Tuesday, March 22, 2011

Spinoza to Rousseau

O 76-97

1. From what temporal point of view did Spinoza say it is mind's nature to perceive things?

2. How did Spinoza out-geometrize Descartes? How many substances did he say there are in the universe? He was a  _________ , (solipsist, mystic, pantheist). What did he say was the difference between God and nature, and between mind and body?

3. (T/F) Because he thought everything is necessary and determined, Spinoza denied that humans can be happy or free.

4. Gottfried Wilhelm Leibniz was caricatured by whom, as Dr. ________, for saying that everything is perfect? 

5. How many substances did Leibniz say there are? What did he call them? How do they appear to us? What metaphorical property do these alleged immaterial, non-interactive soul-entities lack?

6. What principle did Giambattista Vico assert? What conventional idea about human nature did he reject?

7. Empiricism, related to Thomas Hobbes' __________ theory of language, contends that knowledge and ideas must be based on experience. What was Hobbes' opinion about words?

8. John Locke said the mind originally is a tabula rasa, or _____ ____, until experience furnishes what kinds of  ideas?  Whose metaphysical speculations in particular did he imply were "rubbish"?
9. Ideas, for Locke, are produced by objects having what two qualities?What did Locke intend to distinguish, with these qualities?

10. Why did Bishop George Berkeley object to Locke's quality distinction?

11. What does "esse ist percipi" mean? If this is true, how do we know that things continue to exist when we're not perceiving them?

12. What was Johnson's refutation of Berkeley? Is it successful?

13. David Hume said we experience only what, instead of causes?  To what do they give rise? What does his philosophy pull the proverbial rug out from under? Was he distressed by these conclusions, and unhappy about them?

14. For  Hobbes the state of nature is a state of ___, but the natural law is to seek ______.

15. John Locke inspired American constitutional democracy and the French enlightenment, marked by the spread of what ideas? He identified which inalienable rights?

16. What did Voltaire want philosophy to be? How did he try to split the difference between optimism and pessimism?
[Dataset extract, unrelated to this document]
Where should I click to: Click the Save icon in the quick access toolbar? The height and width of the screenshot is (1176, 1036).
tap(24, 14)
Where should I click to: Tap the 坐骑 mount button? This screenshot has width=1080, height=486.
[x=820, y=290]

What did he say about the great Lisbon earthquake?

17. Leaders of the French Enlightenment rejected the Calvinist idea of innate ________ and said the aim of life is what?

18. What did Tom Paine say governments owed the people?
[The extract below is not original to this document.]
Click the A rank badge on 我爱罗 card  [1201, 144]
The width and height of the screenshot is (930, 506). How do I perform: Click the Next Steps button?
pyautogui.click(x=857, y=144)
19. Who said mind has no sex, and rights have nothing to do with gender?

20. Who said economic freedom would lead to the "greater welfare of all"? Who said we're born naturally good ("noble savages"), in harmony with nature, but are corrupted by society and its institutions?
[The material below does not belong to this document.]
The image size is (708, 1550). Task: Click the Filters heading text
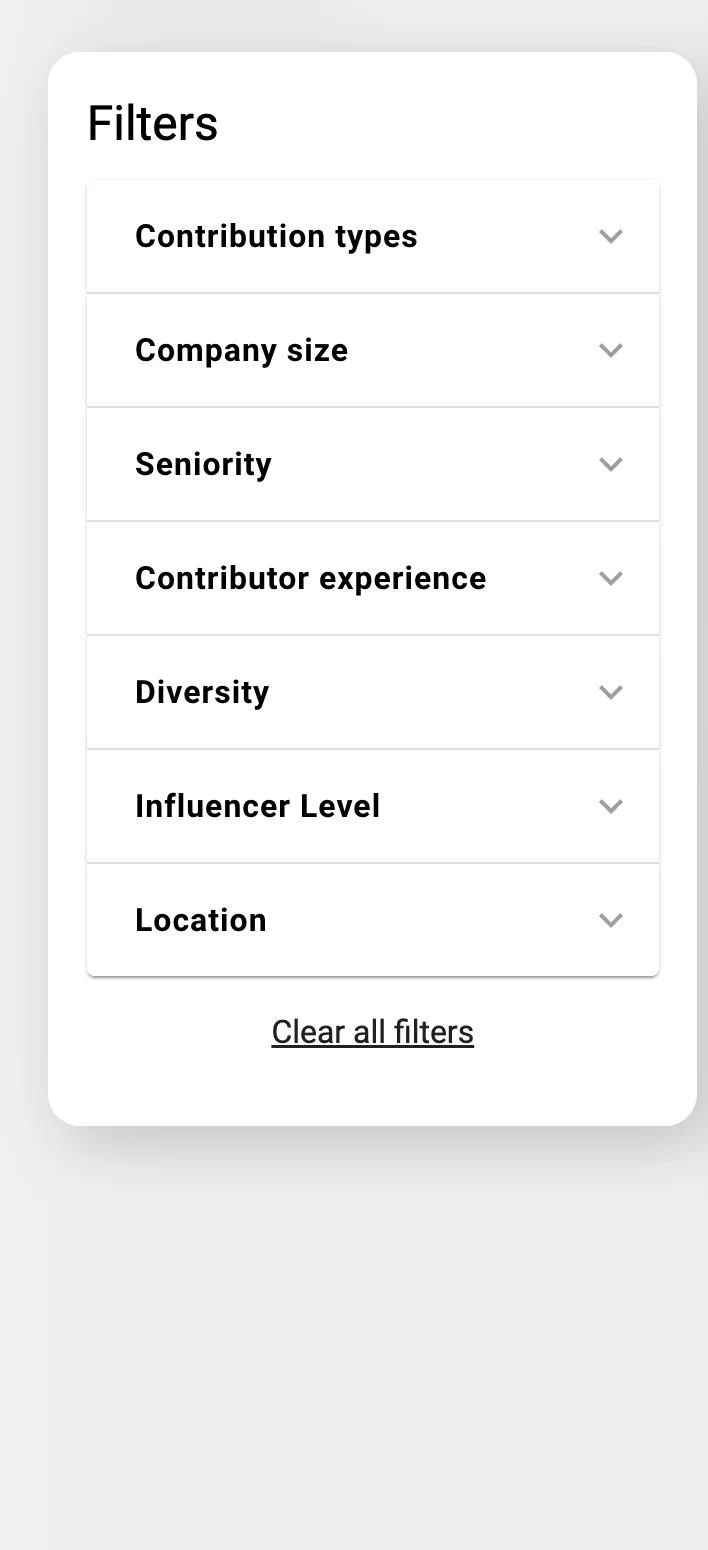click(x=152, y=124)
DQ 22mar (13:00-14:25) meredith j. said...

In a pantheistic mindset, would it be humanly possible to eliminate chaos? -the chaos that spawns (man-made) catastrophe and unREASONable sufferin'? If the whole world could adopt/agree on a universal philosophy, like the proposed universal language (Liebniz), would Pantheism be a good one to facilitate the Peace we seek? Science became extremely important in this era and on; the idea of One Unifying Substance lets there be room for God to exist for those who wish/believe It to. Perhaps, only our societal corruption is to blame for any problems. whining, complaining, boredom, INTOLERANCE, 'bad' desires...

Austin Parsons said...

DQ (making up for 3/15) 3/22, TR 2:40-4:05

Spinoza believed that, despite the fact that everything is already predetermined, people can still naturally have Free Will. They can do this by understanding their actions and how they fit into the grand scheme of the universe.

Is Free Will this subjective? Can it be possible for one man to have Free Will, and for another not to? Can it simply be just a mindset? And can you only truly be happy when you've achieved it?